SELECTED EXCERPT.
┏━━

When Bert Cook looks out across LaPorte County, he sees employment opportunities that vary with the geographical landscape.
Agriculture dominates in the south end of the county and gives way to a strong manufacturing base around LaPorte in the central portion of the county, said Cook, who serves as executive director of the Greater LaPorte Economic Development Corp.
Manufacturing continues to a lesser degree to the north in Michigan City, where a strong service and retail industry picks up, he said.
Manufacturing is still king in the county, with the industry topping the list of job providers last year at 7,696 positions, according to figures provided by Anthony Sindone, director of the Center for Economic Development and Research at Purdue University Northwest.
Manufacturing is followed by government and then retail jobs, he said.
"Those are the three movers," Sindone said.
Manufacturing took the No. 1 spot over the past decade from the government sector in the county, according to figures provided by Sindone. The county gained 5 percent more manufacturing jobs during the past 10 years and lost nearly 14 percent of its government jobs.
This differs from the Region as a whole, which lost manufacturing jobs during the same 10-year period, mostly as a result of Lake County, he said.
Rita Mrozinski, president of the Greater LaPorte Chamber of Commerce, said manufacturing accounts for 41 percent of the jobs in the city of LaPorte.
The category is far larger than the nearest two of administration/waste services at 8.7 percent and health care/social assistance at 7 percent, she said.
"LaPorte is huge in manufacturing," she said.
The chamber is working closely with the local schools to inform students they don't necessarily need a four-year college degree to find a job after graduation. Local manufacturing jobs are available to those with two years of school or technical training, she said.
The Blue Chip Casino in Michigan City, which was pointed out by Cook as one of the big employers at the north end of the county, reported 1,068 jobs in the Indiana Gaming Commission's 2015 annual report.

┗━━

REQUIRED ACTIONS.
A) Answer these questions from the article on LaPorte County employment:
(i) How many positions did manufacturing provide in the county last year?
(ii) What share of the jobs in the city of LaPorte does manufacturing account for?
(iii) How many jobs did the Blue Chip Casino report in the Indiana Gaming Commission's 2015 annual report?
B) Render this sentence from the article on LaPorte County employment in Spanish: "Manufacturing is followed by government and then retail jobs, he said."
The data that follows has no connection to the article on LaPorte County employment.

Dataset entries.
┏━━

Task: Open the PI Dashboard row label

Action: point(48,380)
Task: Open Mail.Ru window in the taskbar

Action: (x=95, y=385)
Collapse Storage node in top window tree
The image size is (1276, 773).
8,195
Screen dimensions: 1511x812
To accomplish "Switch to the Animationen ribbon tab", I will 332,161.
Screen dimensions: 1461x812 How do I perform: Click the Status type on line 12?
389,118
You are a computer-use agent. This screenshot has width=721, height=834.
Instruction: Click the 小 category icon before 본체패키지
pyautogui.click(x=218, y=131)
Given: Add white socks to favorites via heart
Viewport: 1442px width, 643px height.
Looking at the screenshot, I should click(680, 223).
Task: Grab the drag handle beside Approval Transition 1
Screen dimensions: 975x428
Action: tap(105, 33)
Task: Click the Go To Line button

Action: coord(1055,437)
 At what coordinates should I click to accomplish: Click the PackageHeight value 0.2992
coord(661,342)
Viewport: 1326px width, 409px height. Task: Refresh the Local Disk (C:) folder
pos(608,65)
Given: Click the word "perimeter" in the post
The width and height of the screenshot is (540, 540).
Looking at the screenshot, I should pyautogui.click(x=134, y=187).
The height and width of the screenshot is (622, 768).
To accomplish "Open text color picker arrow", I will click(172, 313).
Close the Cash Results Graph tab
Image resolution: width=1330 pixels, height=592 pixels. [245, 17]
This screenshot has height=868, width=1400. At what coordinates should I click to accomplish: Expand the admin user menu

┗━━

RESPONSES FOR EACH TASK.
A)
(i) 7,696 positions
(ii) 41 percent
(iii) 1,068 jobs

B) A la manufactura le siguen los empleos en el gobierno y luego en el comercio minorista, dijo.